Transfectable and transplantable postmitotic human neurons: A potential 'platform' for gene therapy of nervous system diseases

Abstract

We have characterized a human embryonal carcinoma cell line (NTera-2 or NT2 cells) that is transfectable and capable of differentiating into postmitotic neuron-like cells (NT2N cells) following treatment with retinoic acid in order to identify a human neuronal cell line that might serve as a 'platform' for gene therapy of human neurological diseases.
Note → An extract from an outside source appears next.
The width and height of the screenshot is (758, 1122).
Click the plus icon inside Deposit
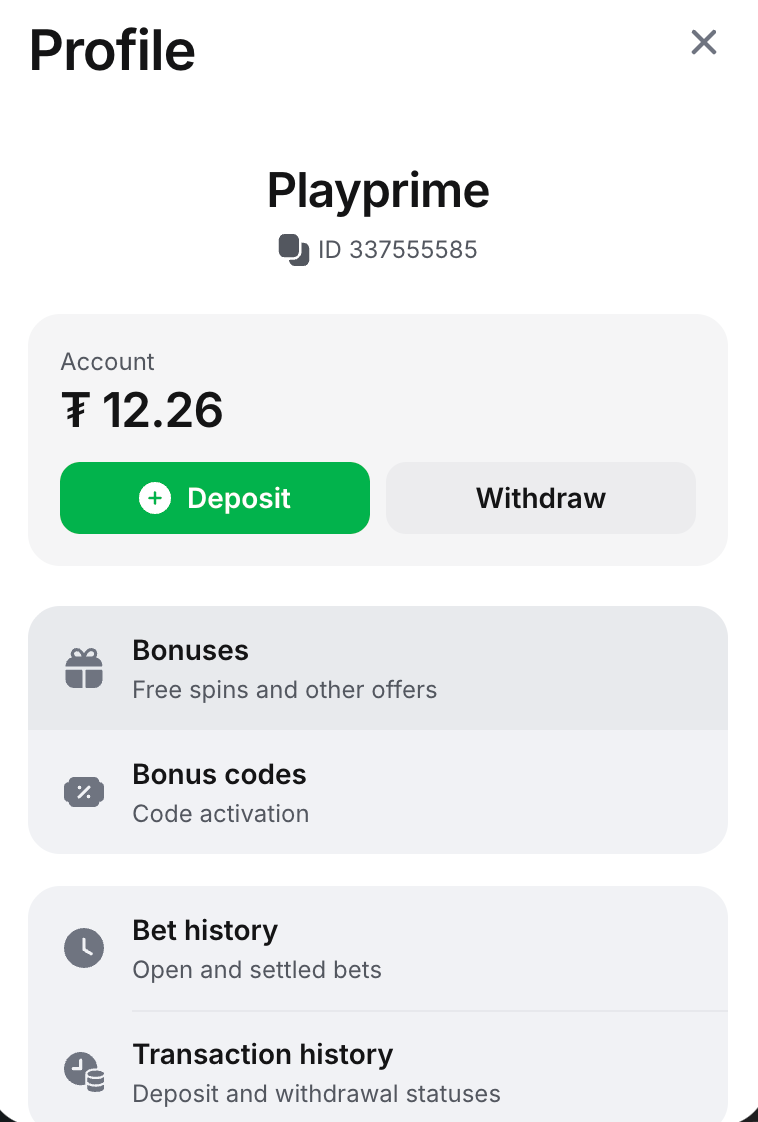(x=155, y=498)
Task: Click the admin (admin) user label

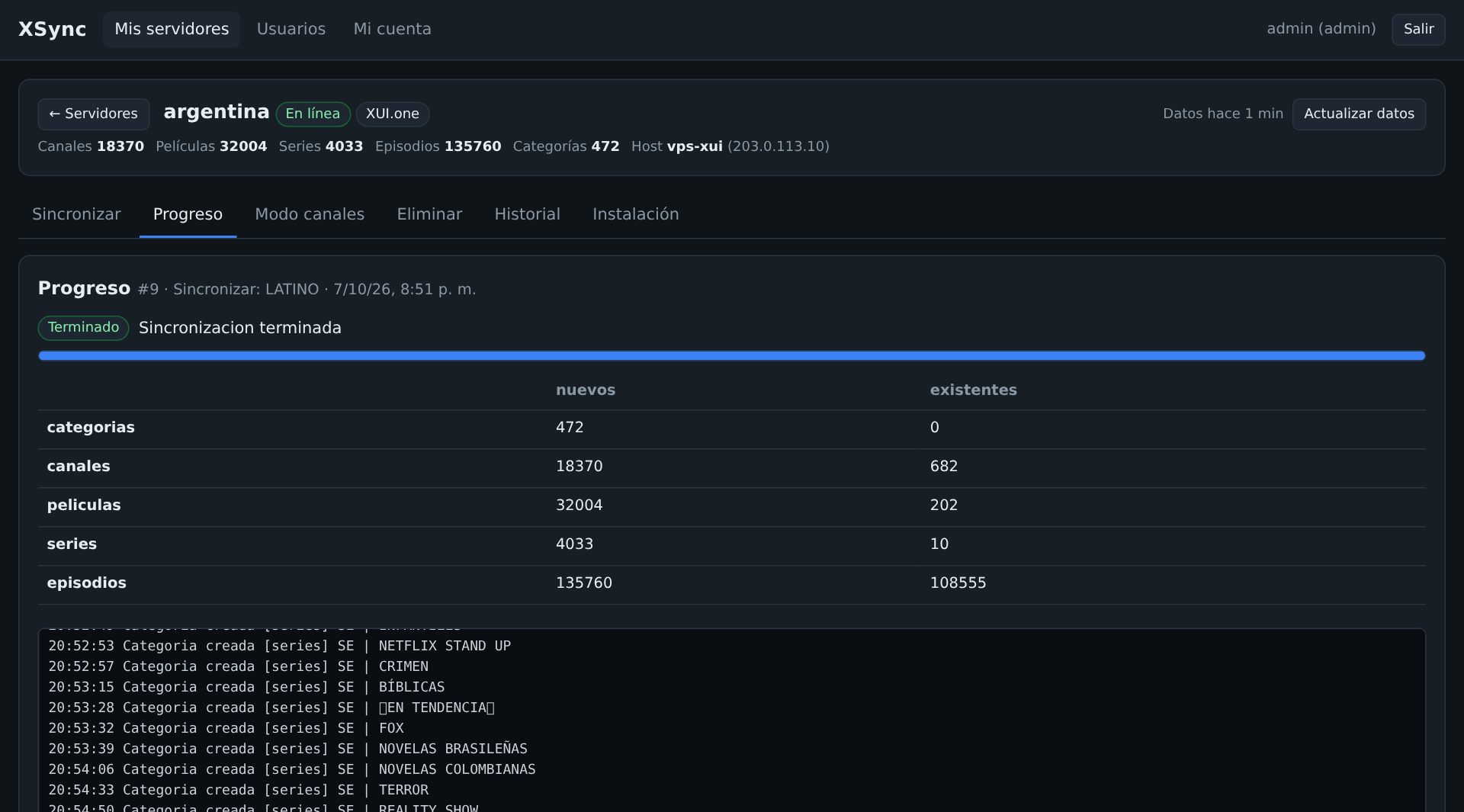Action: point(1321,29)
Studies of NT2N cells transplanted into the brain or spinal cord of immunecompetent and immunodeficient rodents show that NT2N cells integrate into the host central nervous system (CNS) and establish the molecular and structural polarity of authentic neurons in vivo. Further, grafted NT2N cells acquire the molecular phenotype of fully mature neurons within 6 months postimplantation and the grafts survive > 1 year in immunodeficient mice without reverting to a neoplastic state. Although grafts of the retinoic acid-naive NT2 cells can form lethal tumors in the CNS, these cells differentiate into postmitotic neuron-like cells and do not form tumors when the grafts are confined to the caudoputamen. Based on the studies reviewed here, we conclude that grafted NT2N cells could serve as a suitable platform for the delivery of exogenous proteins into the CNS for gene therapy of human nervous system diseases.